PORTLAND – An unusually high number of dead seals have been found along Maine’s beaches in recent weeks, prompting an investigation by federal fisheries officials hoping to learn what caused the deaths.

The 27 dead harbor seals found Friday on Stratton Island off Prouts Neck were among nearly 300 dead and stranded seals reported to the Westbrook-based Marine Animal Lifeline in the past six weeks, which responds to seal strandings.

“As of the last week of June of this year, we started to notice a very large spike in stranding events,” said Greg Jakush, Marine Animal Lifeline founder. “Our numbers started doubling, tripling, quadrupling.”

The deaths were not isolated to Stratton Island, where Maine Audubon volunteers monitoring tern colonies found the dead seals, he said.

The surge in reports of dead seals prompted the National Marine Fisheries Service to declare an “unusual mortality event.” Officials also considered a smaller number of deaths last year an unusual event, spokeswoman Teri Frady said.

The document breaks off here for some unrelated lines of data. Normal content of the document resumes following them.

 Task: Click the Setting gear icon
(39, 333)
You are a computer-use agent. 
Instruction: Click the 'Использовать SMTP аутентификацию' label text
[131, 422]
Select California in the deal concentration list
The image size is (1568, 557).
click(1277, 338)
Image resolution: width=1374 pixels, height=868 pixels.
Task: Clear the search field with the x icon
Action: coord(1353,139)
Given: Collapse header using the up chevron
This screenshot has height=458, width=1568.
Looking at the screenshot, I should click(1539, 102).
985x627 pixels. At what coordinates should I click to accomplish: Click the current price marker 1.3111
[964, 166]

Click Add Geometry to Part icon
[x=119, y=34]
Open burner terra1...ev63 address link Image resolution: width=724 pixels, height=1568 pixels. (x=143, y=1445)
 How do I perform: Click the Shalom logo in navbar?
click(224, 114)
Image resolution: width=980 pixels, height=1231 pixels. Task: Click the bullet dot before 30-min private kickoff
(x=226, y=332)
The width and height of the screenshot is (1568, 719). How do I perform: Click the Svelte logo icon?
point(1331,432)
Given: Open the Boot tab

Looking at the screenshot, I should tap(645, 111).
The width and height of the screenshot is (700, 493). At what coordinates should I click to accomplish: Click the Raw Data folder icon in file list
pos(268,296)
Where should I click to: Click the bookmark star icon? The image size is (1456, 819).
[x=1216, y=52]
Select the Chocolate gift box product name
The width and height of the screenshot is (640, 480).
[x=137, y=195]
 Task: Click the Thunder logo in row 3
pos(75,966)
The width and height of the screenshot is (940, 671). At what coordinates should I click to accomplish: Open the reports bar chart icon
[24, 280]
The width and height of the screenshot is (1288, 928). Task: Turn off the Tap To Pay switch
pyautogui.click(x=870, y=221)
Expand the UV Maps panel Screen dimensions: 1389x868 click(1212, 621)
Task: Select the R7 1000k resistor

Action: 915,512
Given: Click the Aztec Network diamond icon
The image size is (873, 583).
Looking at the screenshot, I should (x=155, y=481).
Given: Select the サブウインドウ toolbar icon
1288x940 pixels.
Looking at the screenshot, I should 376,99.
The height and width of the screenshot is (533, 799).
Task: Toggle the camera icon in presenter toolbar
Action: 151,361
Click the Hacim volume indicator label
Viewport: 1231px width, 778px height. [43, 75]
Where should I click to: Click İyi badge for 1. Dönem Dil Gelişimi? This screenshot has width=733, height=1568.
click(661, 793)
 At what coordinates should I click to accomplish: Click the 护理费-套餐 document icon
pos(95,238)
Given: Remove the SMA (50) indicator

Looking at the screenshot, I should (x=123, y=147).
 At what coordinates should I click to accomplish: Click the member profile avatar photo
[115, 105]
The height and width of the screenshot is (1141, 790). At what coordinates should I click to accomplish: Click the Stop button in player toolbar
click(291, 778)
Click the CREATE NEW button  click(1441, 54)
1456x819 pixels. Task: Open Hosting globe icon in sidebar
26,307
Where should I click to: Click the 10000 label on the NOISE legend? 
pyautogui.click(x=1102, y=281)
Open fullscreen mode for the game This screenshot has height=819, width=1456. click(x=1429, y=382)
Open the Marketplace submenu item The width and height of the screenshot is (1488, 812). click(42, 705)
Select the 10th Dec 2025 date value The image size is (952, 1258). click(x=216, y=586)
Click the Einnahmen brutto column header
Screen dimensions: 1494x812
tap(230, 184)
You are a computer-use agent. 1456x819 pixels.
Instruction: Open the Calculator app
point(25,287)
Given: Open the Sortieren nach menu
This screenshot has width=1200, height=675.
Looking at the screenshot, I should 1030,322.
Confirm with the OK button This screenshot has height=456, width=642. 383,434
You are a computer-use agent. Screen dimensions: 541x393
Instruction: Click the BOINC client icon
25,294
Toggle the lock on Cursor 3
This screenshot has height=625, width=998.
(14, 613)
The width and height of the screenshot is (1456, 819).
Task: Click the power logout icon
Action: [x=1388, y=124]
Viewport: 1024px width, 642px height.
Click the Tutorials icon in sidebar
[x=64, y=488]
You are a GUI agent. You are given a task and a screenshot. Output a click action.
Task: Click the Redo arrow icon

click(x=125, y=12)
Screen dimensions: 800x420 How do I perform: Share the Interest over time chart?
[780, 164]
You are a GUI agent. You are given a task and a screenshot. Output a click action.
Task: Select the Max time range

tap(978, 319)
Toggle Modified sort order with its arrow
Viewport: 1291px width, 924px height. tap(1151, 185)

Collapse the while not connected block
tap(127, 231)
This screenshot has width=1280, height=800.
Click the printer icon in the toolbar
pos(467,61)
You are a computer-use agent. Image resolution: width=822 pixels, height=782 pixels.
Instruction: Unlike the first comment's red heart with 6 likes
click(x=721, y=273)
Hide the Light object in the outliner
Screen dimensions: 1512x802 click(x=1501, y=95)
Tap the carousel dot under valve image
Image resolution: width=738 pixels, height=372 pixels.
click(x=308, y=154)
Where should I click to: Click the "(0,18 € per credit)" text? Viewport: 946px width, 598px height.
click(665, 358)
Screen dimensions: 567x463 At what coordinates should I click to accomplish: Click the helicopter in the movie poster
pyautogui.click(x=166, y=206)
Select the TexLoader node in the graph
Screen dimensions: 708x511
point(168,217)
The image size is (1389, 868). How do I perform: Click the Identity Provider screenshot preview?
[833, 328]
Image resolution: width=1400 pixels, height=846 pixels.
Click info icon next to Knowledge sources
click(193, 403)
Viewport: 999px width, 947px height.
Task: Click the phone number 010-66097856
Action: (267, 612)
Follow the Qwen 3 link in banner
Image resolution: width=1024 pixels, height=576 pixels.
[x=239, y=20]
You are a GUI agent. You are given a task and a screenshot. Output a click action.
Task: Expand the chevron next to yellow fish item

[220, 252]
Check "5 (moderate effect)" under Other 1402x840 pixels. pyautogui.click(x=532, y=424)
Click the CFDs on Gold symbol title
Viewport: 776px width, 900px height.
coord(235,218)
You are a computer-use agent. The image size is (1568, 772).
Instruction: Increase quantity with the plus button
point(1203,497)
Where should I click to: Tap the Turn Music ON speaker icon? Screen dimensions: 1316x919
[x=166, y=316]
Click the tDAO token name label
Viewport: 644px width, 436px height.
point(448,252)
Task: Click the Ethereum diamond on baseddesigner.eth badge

Although most dead seals that wash up on beaches are either sickly adults or pups, seals recently found dead appeared to have been healthy, Frady said.

Fisheries officials hope tests will determine what is causing their deaths.

It could be something in the environment, or a disease, Frady said. Several years ago, an unknown form of distemper killed thousands of seals in Europe.

“I don’t think anyone has a good solid theory at this point,” she said.

Volunteers in Maine were testing blood samples from living seals but have not found a potential cause, Jakush said. But unlike a rash of seal mutilations and deaths reported in late 2003 and early this year, human interaction is not believed to be a factor in the deaths.

Marine biologists in Maine will be keeping an eye on Stratton Island for more carcasses. The ones found there were several weeks old, and little could be determined from forensic examinations.

Jakush urged anyone who sees a dead or living seal on a Maine beach to call the lifeline.

“The quicker we can get to an animal, the fresher the samples are going to be and the more information it’s going to yield,” he said.